Sunday, March 2, 2008

Fort Worthians really turn out

By Jim Lane

One of my union buddies called me to brag about the amazing early voter turnout in Tarrant County, which is just West of Dallas and includes the City of Fort Worth. Tarrant County is nearly as big as Dallas, but they have remained mostly Republican while Dallas went overwhelmingly Democratic in 2006, and they are still a bit sour about it and hoping to change.

An estimated 123,352 Tarrant County voters voted during the early voting week. Seventy percent of them were Democrats, my friend told me excitedly. For the same period in the 2004 presidential race, only 17,543 voted in total. That's a 700 percent increase, and most of those 2004 voters were supporting George W. Bush. My friend was justifiably proud of his county, and especially pleased to have been politically active with the union through bad times and, now, pretty good times.

I was glad for my friend but, being from Dallas, I checked some of the figures on the Secretary of State's page. Truly, Tarrant County had done well, with 7.7 percent of the electorate having voted Democrat before the final day of early voting. The Republicans only got 3.2 percent in Tarrant. The final day, incidentally, was a blockbuster. Some of the Texas polling stations had to stay open more than an hour after closing time, because of the lines.

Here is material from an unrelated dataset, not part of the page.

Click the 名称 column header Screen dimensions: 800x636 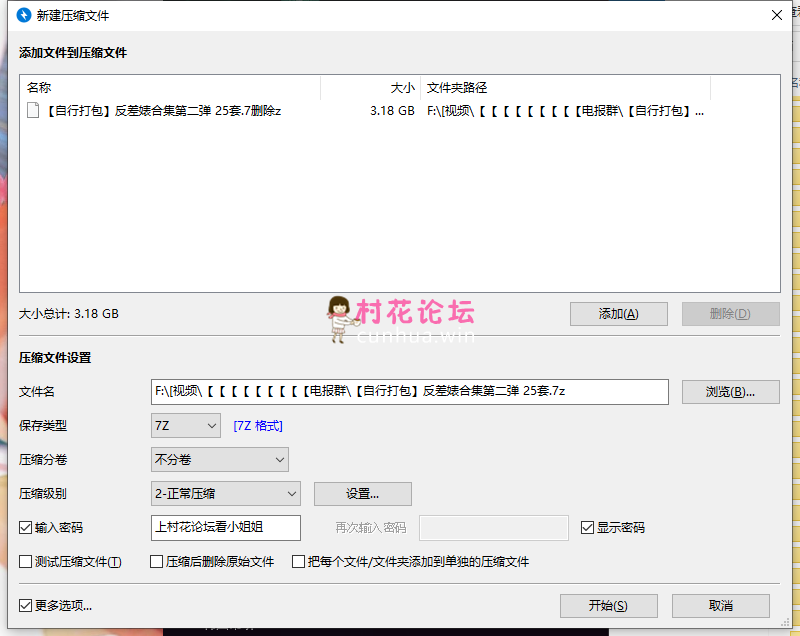coord(170,88)
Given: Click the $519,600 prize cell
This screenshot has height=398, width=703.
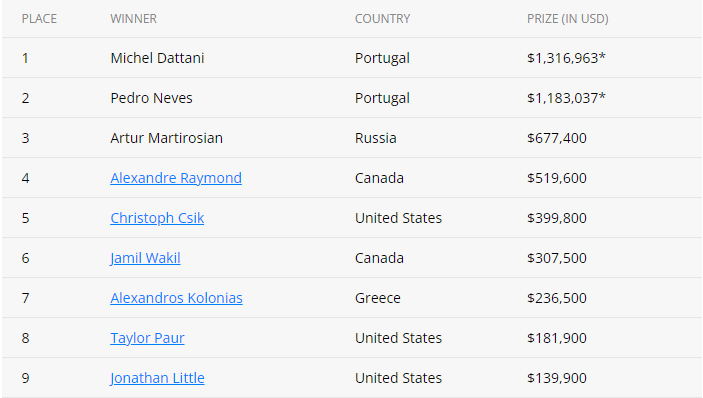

But, Dallas had beat Tarrant, as I suspected, with 8.9 percent of more than 1.1 million voters going Democrat before that final day. The Republicans only got 2.5 percent.

It's pretty much the same statewide. The Secretary of State has predicted a record 30 percent turnout for the primary election. He expects another record in November. The Texas AFL-CIO has revealed that Democrats are beating Republicans 3 to 1 in this ostensibly "red" state, and that Democrats invariably improve their totals in the general elections. Republican office holders are noting that they got into office with fewer general election votes than the Democrats are now turning out in the primaries!

There seems to be no news about the oddball candidates. Gene Kelly, the political weirdo not the dancer and movie star, is using his name recognition again, as he has for decades, to force Texas Democrats into expensive runoff elections. This time, his victim is labor's choice for U.S. Senate, Rick Noriega. I only had one friend, a peace activist, call me to comment on Cynthia McKinney's race in the Green Party. I worry about my idealistic peace friends, whose single-minded and very courageous devotion to abstract ideals often leads them dangerously toward isolation.

No mention of Ralph Nader has come to my ears except for a satire on Garrison Keillor's radio program. Keillor's cowboy character, Lefty, asked the Nader character why he was running for president. Nader replied, "Why, because it irritates people. That's what I do, I irritate people" Lefty made his position clear: "I guess I ought to think more highly of chiggers and mosquitoes then." Dusty, Lefty's irascible cowboy partner, gets the Nader character to look at horse's tail until he falls into a hypnotic trance, then says, "He's been in one for the last ten years." Lefty ends by singing a yodeling cowboy song with the punch line, "Ralph Nader, get away from me!"